The neocortex is the canonically 6-layered sheet of cells forming the grey matter surface of the mammalian cerebrum. It is composed of a densely interconnected network of sub-regions responsible for learning sensory processing, speech and language, motor planning and many of the higher cognitive processes associated with rational thought. The human neocortex contains an estimated 100 trillion synapses, the points of communication between neurons which undergo persistent changes in strength and topology as a function of signals local to the synapse and a complex biochemical program(Holtmaat and Svoboda, 2009). These processes, broadly known as synaptic plasticity, are thought to be the basis of learning and memory in the brain.
An important task of synaptic plasticity in sensory neocortical areas is to learn disentangled invariant representations (DiCarlo et al., 2012)
. For example, the ventral stream of primate visual cortex, the collection of areas responsible for visual object recognition, computes hierarchically organized representations much like state-of-the art convolutional neural networks (CNNs) optimized for the task(Yamins et al., 2014).
While there are impressive similarities in the learned representations between the ventral stream and CNNs, there are important differences in how those representations are learned. While CNNs are trained in a supervised manner using a gradient descent optimization algorithm with an explicit global objective on large labelled datasets, the ventral stream learns from a much larger dataset (visual experience) but with only very sparse labelling. The latter property of cortical learning is attractive to emulate in CNNs, and more broadly across deep learning models. Attractive, not only because of the ability to make use of unlabelled data during learning, but also because it will impart the models with superior generalization and transfer properties, as discussed below.
The monkey’s paw effect: the problem with specifying what without specifying how
A well known and often encountered pitfall of numerical optimization algorithms for high dimensional problems, such as evolutionary algorithms, simulated annealing and also gradient descent, is that they regularly yield solutions matchingwhat your objective specifies to the letter, but far from how you intended (Lehman et al., 2018).
The short story “The Monkey’s Paw” by W. W. Jacobs provides a compelling metaphor. In that story, the new owner of a magical mummified monkey’s paw of Indian origin is granted three wishes. The owner first wishes for $200, and his wish is eventually granted to the penny, but with the grave side effect that it is granted through a goodwill payment from his son’s employer in response to his untimely death in a terrible machinery accident (Jacobs and Parker, 1910).

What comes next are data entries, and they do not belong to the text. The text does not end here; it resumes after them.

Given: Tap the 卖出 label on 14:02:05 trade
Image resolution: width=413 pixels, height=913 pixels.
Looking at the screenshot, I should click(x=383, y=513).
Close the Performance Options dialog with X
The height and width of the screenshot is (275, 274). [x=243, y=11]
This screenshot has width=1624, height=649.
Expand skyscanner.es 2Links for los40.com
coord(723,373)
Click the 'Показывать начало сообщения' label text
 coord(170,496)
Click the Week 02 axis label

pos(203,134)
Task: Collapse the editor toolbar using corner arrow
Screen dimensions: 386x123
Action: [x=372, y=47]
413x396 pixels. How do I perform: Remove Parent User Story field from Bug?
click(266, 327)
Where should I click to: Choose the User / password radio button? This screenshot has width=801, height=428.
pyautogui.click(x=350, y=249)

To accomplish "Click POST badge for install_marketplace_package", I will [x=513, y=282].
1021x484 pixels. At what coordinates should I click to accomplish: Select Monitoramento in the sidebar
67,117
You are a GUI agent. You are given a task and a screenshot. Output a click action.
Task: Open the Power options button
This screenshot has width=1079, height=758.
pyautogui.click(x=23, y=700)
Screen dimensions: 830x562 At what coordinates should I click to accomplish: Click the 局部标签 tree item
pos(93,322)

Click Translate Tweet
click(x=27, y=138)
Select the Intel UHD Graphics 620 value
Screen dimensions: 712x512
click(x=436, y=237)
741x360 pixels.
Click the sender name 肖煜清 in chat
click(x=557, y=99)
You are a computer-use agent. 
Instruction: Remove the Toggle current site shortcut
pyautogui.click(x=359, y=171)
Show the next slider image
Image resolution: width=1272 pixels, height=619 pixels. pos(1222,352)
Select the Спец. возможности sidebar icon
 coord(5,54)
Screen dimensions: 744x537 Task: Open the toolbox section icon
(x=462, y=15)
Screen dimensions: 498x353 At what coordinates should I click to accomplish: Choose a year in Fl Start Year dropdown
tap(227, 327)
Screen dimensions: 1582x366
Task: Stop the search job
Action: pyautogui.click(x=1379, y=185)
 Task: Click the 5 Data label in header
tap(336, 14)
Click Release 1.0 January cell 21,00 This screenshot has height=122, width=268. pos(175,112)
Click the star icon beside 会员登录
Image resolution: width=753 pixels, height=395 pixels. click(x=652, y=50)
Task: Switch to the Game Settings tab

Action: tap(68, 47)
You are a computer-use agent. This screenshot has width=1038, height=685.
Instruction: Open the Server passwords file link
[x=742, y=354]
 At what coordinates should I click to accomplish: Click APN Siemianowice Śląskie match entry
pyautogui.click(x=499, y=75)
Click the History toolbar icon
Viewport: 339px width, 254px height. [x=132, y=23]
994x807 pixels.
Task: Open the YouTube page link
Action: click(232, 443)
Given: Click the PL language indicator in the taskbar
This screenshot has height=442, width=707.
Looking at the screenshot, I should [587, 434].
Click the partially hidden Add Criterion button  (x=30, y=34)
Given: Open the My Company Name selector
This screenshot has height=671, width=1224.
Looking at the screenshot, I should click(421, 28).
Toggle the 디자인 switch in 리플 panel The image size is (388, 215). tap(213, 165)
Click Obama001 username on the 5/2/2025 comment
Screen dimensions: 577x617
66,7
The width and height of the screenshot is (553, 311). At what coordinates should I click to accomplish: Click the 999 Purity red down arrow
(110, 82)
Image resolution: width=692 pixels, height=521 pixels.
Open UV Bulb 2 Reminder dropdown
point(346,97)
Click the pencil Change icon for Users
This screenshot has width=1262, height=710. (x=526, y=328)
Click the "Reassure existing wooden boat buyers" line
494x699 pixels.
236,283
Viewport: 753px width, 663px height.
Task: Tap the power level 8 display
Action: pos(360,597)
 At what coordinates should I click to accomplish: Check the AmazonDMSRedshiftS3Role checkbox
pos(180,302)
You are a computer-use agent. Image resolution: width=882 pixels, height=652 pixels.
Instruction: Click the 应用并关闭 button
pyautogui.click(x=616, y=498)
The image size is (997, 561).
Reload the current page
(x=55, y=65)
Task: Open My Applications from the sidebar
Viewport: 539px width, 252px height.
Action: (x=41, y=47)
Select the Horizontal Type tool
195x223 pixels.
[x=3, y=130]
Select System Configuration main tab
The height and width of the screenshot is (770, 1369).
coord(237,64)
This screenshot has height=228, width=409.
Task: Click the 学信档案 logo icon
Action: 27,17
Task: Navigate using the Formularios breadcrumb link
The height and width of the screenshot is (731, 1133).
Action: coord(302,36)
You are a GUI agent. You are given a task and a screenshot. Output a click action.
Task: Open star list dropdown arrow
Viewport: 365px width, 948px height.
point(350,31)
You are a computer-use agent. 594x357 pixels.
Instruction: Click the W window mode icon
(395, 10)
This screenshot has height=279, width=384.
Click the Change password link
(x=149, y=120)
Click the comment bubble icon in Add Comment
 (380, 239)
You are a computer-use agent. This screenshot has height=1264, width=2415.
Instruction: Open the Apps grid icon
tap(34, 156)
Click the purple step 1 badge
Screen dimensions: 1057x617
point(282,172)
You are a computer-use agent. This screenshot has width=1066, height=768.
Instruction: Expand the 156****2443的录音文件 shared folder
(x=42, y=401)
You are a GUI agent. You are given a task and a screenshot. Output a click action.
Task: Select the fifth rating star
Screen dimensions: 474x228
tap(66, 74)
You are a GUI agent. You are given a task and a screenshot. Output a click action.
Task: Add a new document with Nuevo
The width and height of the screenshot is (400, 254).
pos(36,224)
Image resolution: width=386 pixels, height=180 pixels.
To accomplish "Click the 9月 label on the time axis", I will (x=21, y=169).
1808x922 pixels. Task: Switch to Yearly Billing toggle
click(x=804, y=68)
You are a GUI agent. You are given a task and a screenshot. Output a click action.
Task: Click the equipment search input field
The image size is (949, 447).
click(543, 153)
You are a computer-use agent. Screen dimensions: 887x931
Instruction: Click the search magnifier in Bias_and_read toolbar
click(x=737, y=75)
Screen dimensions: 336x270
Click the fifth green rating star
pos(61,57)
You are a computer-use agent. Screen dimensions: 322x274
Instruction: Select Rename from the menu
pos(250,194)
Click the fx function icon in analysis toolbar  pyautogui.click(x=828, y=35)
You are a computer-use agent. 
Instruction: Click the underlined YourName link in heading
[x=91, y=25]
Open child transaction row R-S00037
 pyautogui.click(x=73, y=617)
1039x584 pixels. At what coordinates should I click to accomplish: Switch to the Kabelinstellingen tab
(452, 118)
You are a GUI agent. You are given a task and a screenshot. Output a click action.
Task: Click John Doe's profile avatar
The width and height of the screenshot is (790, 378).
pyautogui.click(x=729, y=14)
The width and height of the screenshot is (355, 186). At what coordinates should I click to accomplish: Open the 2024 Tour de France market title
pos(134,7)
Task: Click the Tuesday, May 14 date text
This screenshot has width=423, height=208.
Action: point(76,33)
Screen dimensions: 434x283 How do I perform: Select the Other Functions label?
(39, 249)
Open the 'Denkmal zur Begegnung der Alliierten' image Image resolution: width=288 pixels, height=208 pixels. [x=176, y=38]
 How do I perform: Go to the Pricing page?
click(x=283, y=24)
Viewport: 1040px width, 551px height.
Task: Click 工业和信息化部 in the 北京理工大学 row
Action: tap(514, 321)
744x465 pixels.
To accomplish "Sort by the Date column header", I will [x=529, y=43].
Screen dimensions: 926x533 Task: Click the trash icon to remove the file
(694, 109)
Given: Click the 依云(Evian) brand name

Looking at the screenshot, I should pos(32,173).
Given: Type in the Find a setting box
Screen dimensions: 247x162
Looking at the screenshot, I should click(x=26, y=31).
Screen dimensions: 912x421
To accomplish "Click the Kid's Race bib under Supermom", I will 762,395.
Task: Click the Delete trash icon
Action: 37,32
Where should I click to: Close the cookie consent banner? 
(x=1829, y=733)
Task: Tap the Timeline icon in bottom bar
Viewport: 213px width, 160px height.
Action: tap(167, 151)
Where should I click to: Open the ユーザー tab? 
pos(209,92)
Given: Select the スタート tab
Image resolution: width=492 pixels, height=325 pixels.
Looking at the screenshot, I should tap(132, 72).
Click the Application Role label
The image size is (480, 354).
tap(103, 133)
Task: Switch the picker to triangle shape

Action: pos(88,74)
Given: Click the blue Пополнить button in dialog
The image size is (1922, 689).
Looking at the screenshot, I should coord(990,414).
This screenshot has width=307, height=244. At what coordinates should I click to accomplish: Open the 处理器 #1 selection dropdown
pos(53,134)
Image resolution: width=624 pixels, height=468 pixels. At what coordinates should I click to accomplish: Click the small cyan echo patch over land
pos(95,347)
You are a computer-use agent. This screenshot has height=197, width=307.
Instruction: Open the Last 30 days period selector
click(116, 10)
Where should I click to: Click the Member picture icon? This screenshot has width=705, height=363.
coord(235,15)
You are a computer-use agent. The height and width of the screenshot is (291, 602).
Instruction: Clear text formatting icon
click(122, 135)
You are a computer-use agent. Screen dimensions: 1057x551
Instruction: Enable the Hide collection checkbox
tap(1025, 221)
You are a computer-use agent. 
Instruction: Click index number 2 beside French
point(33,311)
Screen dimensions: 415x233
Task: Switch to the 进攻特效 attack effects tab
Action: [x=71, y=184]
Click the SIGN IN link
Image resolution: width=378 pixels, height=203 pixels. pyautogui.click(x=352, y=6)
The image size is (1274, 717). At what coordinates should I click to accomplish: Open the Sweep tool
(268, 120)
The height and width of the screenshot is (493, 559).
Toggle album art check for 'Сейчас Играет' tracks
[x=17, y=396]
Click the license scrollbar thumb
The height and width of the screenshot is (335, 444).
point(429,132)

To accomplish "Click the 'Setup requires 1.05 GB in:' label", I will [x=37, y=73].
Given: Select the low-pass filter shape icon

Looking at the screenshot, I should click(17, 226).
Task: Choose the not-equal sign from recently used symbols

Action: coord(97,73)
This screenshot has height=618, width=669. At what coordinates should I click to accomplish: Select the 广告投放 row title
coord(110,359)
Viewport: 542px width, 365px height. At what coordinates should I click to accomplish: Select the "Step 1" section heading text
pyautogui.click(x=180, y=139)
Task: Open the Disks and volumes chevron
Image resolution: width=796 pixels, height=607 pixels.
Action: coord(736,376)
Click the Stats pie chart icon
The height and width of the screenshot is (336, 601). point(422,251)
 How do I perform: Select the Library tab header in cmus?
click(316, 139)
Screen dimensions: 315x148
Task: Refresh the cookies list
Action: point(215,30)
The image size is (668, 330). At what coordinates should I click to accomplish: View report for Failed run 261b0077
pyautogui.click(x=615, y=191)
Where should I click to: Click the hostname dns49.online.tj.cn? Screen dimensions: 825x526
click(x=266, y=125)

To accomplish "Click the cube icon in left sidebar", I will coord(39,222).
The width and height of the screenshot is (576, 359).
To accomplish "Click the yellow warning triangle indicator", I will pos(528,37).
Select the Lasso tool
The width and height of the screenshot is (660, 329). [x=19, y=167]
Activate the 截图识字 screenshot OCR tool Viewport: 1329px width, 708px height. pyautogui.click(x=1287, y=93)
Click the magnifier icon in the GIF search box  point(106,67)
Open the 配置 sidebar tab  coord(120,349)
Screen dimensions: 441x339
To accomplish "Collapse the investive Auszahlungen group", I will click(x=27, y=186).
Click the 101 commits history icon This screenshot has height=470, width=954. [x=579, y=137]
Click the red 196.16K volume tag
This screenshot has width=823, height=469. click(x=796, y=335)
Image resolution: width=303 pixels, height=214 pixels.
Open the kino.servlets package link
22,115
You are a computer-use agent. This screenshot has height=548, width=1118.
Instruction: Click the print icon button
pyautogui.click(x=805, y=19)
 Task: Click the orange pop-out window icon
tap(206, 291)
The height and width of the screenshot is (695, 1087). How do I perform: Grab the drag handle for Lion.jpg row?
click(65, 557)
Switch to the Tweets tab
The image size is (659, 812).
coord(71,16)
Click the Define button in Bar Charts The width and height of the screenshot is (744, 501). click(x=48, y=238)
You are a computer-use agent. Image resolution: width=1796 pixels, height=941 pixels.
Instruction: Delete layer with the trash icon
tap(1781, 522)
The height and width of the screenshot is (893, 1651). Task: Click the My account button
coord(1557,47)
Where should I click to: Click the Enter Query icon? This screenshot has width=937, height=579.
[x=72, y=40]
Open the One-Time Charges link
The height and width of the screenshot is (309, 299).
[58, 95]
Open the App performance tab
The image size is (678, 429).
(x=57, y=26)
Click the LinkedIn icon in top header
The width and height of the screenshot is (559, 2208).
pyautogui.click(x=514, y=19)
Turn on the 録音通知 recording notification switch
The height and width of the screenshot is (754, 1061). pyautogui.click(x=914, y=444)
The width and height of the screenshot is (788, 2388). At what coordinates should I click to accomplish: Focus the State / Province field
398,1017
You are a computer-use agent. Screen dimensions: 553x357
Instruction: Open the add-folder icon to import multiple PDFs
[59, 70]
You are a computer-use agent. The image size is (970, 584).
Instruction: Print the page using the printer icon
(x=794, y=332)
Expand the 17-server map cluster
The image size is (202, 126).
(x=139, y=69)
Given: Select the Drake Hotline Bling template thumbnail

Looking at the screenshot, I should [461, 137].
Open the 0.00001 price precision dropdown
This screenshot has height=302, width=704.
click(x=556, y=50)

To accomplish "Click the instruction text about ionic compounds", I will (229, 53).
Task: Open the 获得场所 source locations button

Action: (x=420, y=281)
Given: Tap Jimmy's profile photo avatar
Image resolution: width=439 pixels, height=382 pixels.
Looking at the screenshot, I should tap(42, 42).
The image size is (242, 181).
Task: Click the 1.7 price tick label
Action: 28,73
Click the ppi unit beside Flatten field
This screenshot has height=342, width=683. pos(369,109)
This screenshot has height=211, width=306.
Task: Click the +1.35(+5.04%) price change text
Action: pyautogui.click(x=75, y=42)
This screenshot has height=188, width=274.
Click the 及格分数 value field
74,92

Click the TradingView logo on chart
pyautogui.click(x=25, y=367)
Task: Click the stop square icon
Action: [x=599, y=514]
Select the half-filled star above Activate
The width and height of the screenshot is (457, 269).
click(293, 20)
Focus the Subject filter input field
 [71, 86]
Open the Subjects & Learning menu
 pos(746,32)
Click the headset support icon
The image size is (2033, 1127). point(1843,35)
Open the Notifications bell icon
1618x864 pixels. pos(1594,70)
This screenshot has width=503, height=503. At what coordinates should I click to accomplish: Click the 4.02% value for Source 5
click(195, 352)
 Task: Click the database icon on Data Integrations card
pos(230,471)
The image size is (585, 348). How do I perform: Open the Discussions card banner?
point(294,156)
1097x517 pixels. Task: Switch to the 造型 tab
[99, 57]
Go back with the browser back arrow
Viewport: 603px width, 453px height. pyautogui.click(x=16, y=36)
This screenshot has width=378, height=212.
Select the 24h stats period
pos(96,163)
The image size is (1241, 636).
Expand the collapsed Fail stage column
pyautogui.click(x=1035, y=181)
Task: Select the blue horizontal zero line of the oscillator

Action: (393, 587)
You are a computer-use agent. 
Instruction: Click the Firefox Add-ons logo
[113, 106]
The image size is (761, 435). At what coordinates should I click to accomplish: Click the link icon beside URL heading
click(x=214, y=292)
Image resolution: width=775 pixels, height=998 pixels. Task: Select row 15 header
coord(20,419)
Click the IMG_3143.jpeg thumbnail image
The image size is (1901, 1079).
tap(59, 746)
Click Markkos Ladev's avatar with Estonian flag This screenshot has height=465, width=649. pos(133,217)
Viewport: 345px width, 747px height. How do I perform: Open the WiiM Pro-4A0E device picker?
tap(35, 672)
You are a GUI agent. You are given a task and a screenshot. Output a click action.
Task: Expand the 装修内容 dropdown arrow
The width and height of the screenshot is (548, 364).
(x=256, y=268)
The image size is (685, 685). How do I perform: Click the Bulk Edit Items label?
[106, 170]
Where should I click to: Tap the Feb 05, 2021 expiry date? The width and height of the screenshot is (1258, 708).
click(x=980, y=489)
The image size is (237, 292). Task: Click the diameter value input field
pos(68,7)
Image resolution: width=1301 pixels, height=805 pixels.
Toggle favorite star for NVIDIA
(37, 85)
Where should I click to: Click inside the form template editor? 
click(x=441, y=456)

The Monkey’s Paw effect is also applicable to gradient descent-based optimization of deep neural nets. The relative data-hungriness of current supervised learning strategies, and the use of data augmentation to improve generalization reflect the precarious position we are in of needing to micromanage the learning processes.
Adversarial examples (Moosavi-Dezfooli et al., 2016) are evidence that the monkey’s paw effect none-the-less persists. It is temping to continue with the current paradigm and re-inject adversarial examples back into the learning data stream. Extrapolating, this goes in the direction of specifying the negative space of the objective, all those things the optimization should not do to solve the problem, which is potentially infinite, and rather risky in production environments like self-driving cars.
Adversarial examples represent an opportunity to address the issue in a more fundamental way (Yamins and DiCarlo, 2016). It has been argued by Bengio (2012) that if we could design deep learning systems with the explicit objective of “disentangling the underlying factors of variation” in an unsupervised manner, then there is much to be gained for generalization and transfer.
Such an approach offers a promising solution to the Monkey’s Paw effect, as there is an explicit objective of learning good representations, from which generalization and transfer follow by definition.111 For some input spaces, such as white noise, a good representation may be undefined.
For some input spaces, such as white noise, a good representation may be undefined.One small challenge remains: how to express the objective of learning good representations? If we restrict ourselves to the subset of all possible inputs for which the neocortex learns good representations, the local processes of synaptic plasticity may provide valuable clues.
The neocognitron model (Fukushima, 1980), the original CNN architecture, learned visual features through self-organization using local rules. Since its conception, our understanding of the neocortex and its neurons and synapses has progressed considerably.
Recent insights into the local plasticity rules for learning in the neocortex offer new inspiration for deep representation learning paradigms that learn “disentangled representations” from large unlabelled datasets in an unsupervised manner. A selection of recent insights into the systems of plasticity of the neocortex is shown in Fig. 1. A new dendrite-centric view of synaptic plasticity is emerging with the discovery of the NMDA spike, a non-linear mechanism hypothesized to associate co-activated synapses through potentiation or structural changes driven by the resulting calcium currents (Schiller et al., 2000; Graupner and Brunel, 2010; Holtmaat and Svoboda, 2009) (Fig. 1A-B). Such associations, in the form of co-coding clusters of synapses, have recently been experimentally observed using optical techniques (Wilson et al., 2016) (Fig. 1C). Moreover neurons in the neocortex are known to form small cliques of all-to-all connected neurons which drive co-coding (Reimann et al., 2017), a process that would be self-reinforced through dendritic clustering by NMDA spikes (Fig. 1D). Martinotti neurons, which are activated by such cliques of pyramidal neurons, and subsequently inhibit pyramidal dendrites (Silberberg and Markram, 2007) provide well-timed inhibition to block further NMDA spikes (Doron et al., 2017), and put a limit on the maximal pyramidal clique size, but also suppress activation of competing cliques (e.g. Winner-take-all (WTA) dynamics). Together, such plasticity mechanisms appear to form basic building blocks for representation learning in the feed-forward pathway of the neocortex using local learning rules. While long known competitive strategies for unsupervised representation learning indeed rely on WTA dynamics (Fukushima, 1980; Rumelhart and Zipser, 1985), deep learning approaches incorporating these increasingly apparent dendritic dimensions of learning processes have yet to be proposed (Poirazi and Mel, 2001; Kastellakis et al., 2015).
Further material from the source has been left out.